The group sent a list of demands to the U.S. Government in exchange for his release. Later, a video of his time in captivity as well as the beheading was released. It was found that Pearl had been beheaded 9 days after he was captured, though it took several months for the parts of his body, which were buried in a shallow grave near Karachi, to be found.

Three men were arrested in connection to the beheading but in 2007, Mohammed claimed responsibility for the capture and murder of Pearl.

CNN stated that at least three different militant groups were involved in the crime, including kidnappers led by British-Pakistani Omar Sheikh and a team led by Mohammed, according to the report.

KHALID MOHAMMED

Mohammed is considered to be the brains behind the World Trade Center attacks.

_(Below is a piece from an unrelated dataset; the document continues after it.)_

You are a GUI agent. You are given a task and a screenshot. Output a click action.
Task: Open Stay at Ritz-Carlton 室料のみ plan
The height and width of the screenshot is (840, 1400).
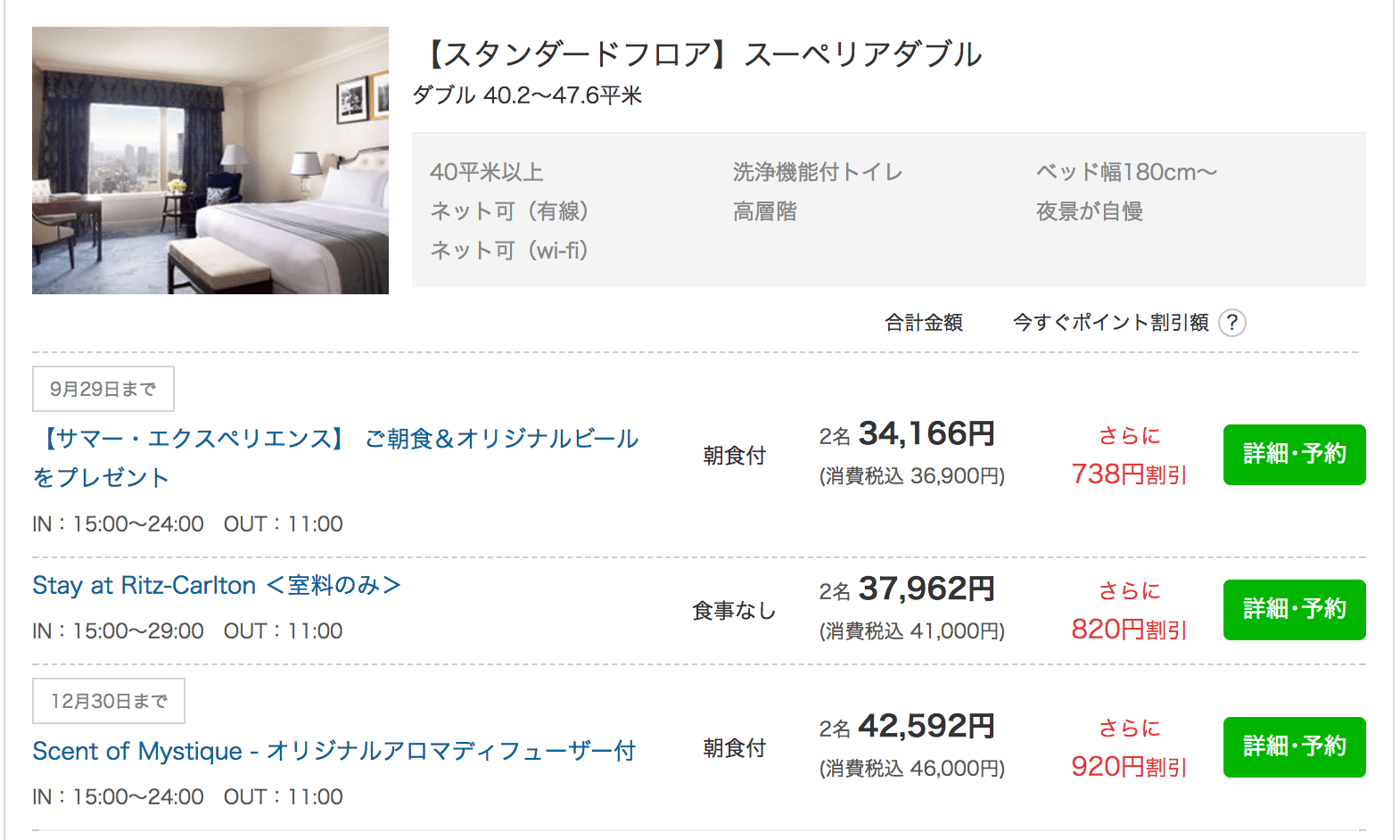[217, 586]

The full 9/11 report released by the Pentagon in April 2010 said that Mohammad was a fellow plotter of Ramzi Yousef, who is responsible for the Manila air plot.

Highly educated and equally comfortable in a government office or a terrorist safehouse, KSM applied his imagination, technical aptitude, and managerial skills to hatching and planning an extraordinary array of terrorist schemes, the report stated.

However, he largely remained under the radar of the U.S. Government until the 9/11 attacks.

He is currently under trial for almost 3,000 acts of murder and terrorism in the U.S. But the U.S. government has not charged him with the murder of Pearl.